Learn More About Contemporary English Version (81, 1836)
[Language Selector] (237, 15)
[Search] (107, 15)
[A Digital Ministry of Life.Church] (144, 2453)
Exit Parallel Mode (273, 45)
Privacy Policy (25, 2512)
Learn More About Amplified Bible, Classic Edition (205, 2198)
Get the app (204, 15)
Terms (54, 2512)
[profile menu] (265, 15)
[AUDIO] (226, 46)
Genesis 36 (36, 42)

-=-=-

> _Exercise prompt_
So that the data stays intact, repeat all of it exactly.

> _Task answer_
Learn More About Contemporary English Version (81, 1836)
[Language Selector] (237, 15)
[Search] (107, 15)
[A Digital Ministry of Life.Church] (144, 2453)
Exit Parallel Mode (273, 45)
Privacy Policy (25, 2512)
Learn More About Amplified Bible, Classic Edition (205, 2198)
Get the app (204, 15)
Terms (54, 2512)
[profile menu] (265, 15)
[AUDIO] (226, 46)
Genesis 36 (36, 42)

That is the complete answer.